Substitute "position" for "location" in the stretch of entries from the line containing "In order to click on y-tick-label: 5" through the line containing "(250, 696).", and return only those lines with everything else left as it is.

-*-

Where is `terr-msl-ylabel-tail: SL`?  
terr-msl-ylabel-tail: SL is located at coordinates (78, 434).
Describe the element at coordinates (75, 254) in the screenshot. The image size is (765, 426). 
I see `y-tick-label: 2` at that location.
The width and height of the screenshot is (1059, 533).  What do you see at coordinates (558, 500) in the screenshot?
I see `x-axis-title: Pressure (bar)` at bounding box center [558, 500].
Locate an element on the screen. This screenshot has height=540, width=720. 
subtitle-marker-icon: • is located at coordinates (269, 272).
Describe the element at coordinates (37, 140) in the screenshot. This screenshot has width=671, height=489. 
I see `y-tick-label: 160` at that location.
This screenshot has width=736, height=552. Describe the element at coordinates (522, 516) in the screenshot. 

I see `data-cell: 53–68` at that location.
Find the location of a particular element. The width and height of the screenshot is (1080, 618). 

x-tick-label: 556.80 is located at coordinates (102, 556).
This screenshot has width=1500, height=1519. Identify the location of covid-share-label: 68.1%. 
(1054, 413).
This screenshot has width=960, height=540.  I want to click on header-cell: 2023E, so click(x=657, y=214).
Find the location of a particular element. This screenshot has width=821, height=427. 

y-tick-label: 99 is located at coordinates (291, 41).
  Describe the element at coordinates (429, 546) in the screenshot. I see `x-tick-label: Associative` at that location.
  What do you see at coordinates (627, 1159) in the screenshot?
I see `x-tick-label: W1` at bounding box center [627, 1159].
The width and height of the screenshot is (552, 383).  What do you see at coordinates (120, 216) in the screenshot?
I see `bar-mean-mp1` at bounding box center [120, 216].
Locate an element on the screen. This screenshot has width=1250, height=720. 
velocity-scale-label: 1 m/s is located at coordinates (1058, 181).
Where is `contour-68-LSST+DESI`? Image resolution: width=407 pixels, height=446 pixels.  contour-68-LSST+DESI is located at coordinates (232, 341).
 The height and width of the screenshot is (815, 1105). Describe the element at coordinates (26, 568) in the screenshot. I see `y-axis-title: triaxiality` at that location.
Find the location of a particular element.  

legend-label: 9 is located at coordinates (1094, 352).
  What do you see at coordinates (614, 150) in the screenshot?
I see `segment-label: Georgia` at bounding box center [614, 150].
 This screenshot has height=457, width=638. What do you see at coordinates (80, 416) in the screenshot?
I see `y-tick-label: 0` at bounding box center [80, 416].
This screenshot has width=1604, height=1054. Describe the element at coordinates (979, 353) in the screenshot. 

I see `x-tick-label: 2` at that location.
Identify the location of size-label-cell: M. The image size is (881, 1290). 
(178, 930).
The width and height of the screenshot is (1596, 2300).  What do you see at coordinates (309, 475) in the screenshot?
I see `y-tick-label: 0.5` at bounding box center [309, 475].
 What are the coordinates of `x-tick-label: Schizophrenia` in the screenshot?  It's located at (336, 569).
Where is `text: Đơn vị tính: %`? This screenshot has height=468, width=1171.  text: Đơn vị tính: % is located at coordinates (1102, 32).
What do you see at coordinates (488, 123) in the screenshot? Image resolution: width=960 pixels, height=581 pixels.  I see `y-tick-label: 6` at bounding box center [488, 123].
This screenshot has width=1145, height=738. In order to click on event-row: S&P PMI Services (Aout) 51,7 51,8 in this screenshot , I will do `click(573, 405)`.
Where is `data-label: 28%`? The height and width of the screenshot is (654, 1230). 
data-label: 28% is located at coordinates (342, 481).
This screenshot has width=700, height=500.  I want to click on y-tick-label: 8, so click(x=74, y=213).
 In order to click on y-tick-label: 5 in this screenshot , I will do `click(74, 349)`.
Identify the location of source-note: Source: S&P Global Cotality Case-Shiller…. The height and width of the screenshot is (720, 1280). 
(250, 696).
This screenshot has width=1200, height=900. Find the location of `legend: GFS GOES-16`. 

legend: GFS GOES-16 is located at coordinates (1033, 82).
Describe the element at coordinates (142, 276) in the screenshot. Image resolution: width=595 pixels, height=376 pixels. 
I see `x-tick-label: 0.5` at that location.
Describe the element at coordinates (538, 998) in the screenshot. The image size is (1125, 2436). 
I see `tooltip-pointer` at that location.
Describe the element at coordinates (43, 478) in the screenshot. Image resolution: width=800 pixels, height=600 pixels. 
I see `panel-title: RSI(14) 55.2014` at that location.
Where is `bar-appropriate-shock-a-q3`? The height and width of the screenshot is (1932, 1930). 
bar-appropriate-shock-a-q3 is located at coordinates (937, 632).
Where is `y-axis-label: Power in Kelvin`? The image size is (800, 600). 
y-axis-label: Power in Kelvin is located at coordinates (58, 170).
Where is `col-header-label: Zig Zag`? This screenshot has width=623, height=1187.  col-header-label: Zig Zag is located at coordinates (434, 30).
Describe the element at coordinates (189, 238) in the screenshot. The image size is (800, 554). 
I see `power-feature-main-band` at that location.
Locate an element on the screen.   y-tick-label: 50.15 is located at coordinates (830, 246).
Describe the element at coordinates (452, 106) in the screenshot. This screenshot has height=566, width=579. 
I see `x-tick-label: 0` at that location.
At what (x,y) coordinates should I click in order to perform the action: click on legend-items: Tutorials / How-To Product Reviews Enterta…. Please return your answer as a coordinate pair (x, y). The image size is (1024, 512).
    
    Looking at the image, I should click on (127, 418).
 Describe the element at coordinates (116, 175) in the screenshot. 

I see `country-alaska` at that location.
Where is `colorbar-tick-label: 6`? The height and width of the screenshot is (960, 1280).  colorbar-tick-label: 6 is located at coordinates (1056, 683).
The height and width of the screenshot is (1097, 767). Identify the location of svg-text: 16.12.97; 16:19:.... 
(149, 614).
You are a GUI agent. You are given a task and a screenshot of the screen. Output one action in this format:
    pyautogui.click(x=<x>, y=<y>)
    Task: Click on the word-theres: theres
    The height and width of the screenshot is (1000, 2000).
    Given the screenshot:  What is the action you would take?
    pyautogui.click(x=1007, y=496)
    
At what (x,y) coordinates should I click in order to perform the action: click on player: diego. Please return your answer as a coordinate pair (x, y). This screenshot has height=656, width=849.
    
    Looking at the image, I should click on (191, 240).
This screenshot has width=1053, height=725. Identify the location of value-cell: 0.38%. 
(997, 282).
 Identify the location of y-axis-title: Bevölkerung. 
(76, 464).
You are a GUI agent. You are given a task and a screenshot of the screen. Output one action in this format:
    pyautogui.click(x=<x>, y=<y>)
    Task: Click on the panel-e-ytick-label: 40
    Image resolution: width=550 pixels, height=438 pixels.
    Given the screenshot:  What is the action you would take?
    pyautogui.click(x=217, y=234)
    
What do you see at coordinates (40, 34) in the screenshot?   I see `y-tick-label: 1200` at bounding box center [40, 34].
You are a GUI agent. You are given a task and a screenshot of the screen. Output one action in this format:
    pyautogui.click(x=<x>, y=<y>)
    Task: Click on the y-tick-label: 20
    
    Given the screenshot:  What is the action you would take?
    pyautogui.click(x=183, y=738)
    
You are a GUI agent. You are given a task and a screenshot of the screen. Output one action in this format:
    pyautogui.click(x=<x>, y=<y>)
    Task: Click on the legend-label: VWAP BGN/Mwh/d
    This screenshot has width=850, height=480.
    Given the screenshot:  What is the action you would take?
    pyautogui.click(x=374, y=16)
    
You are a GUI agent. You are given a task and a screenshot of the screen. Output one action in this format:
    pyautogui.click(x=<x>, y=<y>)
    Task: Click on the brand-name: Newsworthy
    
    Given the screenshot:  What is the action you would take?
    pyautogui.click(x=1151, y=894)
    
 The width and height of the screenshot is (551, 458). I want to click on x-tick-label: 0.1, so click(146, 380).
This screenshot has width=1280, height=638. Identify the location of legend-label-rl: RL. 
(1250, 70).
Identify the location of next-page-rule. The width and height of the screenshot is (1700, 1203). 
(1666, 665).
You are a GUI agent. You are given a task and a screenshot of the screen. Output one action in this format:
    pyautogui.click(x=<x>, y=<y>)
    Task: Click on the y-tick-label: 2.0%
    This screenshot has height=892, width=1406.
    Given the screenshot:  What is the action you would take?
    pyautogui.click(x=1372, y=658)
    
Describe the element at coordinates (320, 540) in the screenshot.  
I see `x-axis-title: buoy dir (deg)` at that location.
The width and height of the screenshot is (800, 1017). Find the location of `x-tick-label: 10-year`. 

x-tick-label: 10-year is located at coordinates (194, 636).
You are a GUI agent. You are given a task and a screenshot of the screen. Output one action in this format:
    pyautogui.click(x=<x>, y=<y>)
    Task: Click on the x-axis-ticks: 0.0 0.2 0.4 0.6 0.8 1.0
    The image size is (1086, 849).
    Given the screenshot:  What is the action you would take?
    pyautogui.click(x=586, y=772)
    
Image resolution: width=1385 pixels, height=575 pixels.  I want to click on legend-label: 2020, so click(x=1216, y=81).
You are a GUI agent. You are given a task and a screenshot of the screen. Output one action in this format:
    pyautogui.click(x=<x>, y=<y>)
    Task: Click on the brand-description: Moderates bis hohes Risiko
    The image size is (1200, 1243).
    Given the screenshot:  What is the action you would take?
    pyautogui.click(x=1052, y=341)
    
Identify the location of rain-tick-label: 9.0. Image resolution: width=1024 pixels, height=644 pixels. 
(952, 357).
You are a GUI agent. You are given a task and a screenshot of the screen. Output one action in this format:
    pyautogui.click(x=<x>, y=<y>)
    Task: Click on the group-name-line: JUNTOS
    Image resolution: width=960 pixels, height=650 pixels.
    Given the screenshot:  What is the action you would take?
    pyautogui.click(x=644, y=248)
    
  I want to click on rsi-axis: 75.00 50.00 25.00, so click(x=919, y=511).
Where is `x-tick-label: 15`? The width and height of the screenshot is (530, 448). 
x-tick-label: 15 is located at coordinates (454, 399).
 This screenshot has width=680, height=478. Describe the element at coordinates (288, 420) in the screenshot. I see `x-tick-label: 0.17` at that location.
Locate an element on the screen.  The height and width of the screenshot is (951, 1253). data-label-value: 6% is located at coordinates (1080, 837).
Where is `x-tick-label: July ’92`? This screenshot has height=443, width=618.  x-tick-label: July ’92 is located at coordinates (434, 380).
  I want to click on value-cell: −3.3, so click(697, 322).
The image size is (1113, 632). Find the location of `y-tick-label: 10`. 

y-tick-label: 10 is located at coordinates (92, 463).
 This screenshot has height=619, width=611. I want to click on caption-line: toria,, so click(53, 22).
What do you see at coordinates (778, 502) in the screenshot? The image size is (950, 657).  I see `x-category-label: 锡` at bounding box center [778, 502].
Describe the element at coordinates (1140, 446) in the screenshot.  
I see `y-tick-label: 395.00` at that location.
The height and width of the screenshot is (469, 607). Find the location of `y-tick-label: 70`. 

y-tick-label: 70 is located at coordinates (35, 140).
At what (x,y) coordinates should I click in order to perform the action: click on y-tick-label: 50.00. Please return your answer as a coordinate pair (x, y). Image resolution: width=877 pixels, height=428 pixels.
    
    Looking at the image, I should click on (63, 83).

-*-

* YOUR RESPONSE
 In order to click on y-tick-label: 5 in this screenshot , I will do `click(74, 349)`.
Identify the position of source-note: Source: S&P Global Cotality Case-Shiller…. The height and width of the screenshot is (720, 1280). 
(250, 696).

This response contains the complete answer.